ECI orders repoll at Karimganj North booth after BJP-Congress clashes

ECI orders repoll at Karimganj North booth after BJP-Congress clashes

The Election Commission has ordered a re-poll at Karimganj North booth in Assam after clashes disrupted voting. Strict security will be maintained during the fresh poll to ensure peace.

India TodayNE
  • Apr 10, 2026,
  • Updated Apr 10, 2026, 8:05 PM IST

The Election Commission of India on April 10 ordered a re-poll at one polling station in Assam's Sribhumi district, after clashes between supporters of the BJP and Congress disrupted voting a day earlier.

The re-poll has been directed at booth number 239 — the Babyland High English School — in the 123-Karimganj North constituency. Voting will be held on Saturday, April 11, from 7 am to 5 pm.

The order makes this the only re-poll out of the 63,084 polling stations that went to the vote across Assam, Kerala and Puducherry on April 9, as well as four bye-election constituencies in Karnataka, Nagaland and Tripura.

Karimganj North, situated in the Barak Valley, has 14 candidates in the fray, with the principal contest shaping up as a three-way fight between BJP's Subrata Bhattacharjee, Congress's Jakaria Ahmed and AIUDF's Choudhury Hibbur Rasul Usama Mabrur. The sitting MLA for the seat, Kamalakhya Dey Purkayastha, formally joined the BJP in March after a long period of suspension from the Congress, making this one of the more politically charged contests in the district.

Karimganj North has a total of 2,59,644 registered electors as per the 2026 electoral rolls, comprising 1,32,442 male and 1,27,201 female voters.

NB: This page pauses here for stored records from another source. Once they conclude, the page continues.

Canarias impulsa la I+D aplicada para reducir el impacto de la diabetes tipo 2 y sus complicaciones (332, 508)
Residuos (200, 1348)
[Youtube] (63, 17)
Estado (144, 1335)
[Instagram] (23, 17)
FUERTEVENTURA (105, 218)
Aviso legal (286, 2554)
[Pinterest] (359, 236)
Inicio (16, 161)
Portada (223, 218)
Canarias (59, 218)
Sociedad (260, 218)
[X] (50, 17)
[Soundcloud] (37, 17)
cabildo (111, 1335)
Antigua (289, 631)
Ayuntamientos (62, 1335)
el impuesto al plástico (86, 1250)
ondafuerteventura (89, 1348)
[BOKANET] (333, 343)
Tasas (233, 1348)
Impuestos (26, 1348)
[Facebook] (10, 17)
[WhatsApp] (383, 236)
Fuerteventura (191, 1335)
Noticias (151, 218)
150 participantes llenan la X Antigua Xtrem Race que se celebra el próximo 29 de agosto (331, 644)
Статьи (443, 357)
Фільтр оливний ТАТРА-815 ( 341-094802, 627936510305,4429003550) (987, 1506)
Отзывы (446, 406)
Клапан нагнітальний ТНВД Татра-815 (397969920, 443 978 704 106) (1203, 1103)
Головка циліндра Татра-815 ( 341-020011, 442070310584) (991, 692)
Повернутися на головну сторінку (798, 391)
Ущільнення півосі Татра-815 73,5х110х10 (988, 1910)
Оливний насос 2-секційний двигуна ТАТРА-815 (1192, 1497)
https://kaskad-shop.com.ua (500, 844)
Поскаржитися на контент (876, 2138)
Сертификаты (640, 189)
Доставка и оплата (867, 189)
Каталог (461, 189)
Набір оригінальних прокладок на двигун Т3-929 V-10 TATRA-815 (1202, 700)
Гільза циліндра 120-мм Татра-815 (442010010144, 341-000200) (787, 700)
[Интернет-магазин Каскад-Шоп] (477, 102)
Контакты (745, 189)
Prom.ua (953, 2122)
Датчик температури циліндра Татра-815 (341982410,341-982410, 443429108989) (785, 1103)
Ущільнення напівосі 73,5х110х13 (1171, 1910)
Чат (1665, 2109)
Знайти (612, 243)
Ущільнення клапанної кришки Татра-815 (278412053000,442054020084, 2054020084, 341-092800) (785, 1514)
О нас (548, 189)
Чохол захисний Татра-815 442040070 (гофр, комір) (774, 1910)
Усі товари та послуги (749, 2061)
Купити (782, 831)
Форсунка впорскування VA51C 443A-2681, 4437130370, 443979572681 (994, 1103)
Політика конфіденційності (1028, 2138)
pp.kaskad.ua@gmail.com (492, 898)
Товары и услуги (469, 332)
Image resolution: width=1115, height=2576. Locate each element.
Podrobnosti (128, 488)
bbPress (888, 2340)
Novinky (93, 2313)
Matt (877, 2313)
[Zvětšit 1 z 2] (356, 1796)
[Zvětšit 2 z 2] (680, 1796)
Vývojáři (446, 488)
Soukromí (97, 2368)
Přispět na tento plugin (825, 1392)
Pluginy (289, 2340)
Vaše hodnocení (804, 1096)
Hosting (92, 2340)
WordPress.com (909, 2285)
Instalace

Polling-day violence was not limited to Karimganj North. Trouble also erupted at a booth in Rangamati under the Patharkandi constituency in Sribhumi district, where Congress candidate Kartik Sena Sinha allegedly entered the polling station and accused officials of allowing fake voters to cast ballots. When the presiding officer rejected the claim, Sinha allegedly damaged the Electronic Voting Machine, triggering a clash between Congress and BJP supporters that left around 25 people injured, two of them seriously. Voting was halted at that station for about three hours before resuming after officials replaced the EVM.

Assam recorded an overall voter turnout of approximately 85.91 per cent of its 2.50 crore electorate, though the Election Commission is yet to release the final figures. Elections to all 126 assembly constituencies in the state were held in a single phase on April 9.

The post-poll scrutiny that led to the re-poll order was conducted across all 296 assembly constituencies — covering the three state elections and four bye-election seats — in the presence of Returning Officers and General Observers appointed by the Commission. All 1,899 candidates were informed in advance of the time and venue of the scrutiny. The entire process was videographed, and polling documents were re-sealed with the Returning Officer's seal after the exercise concluded.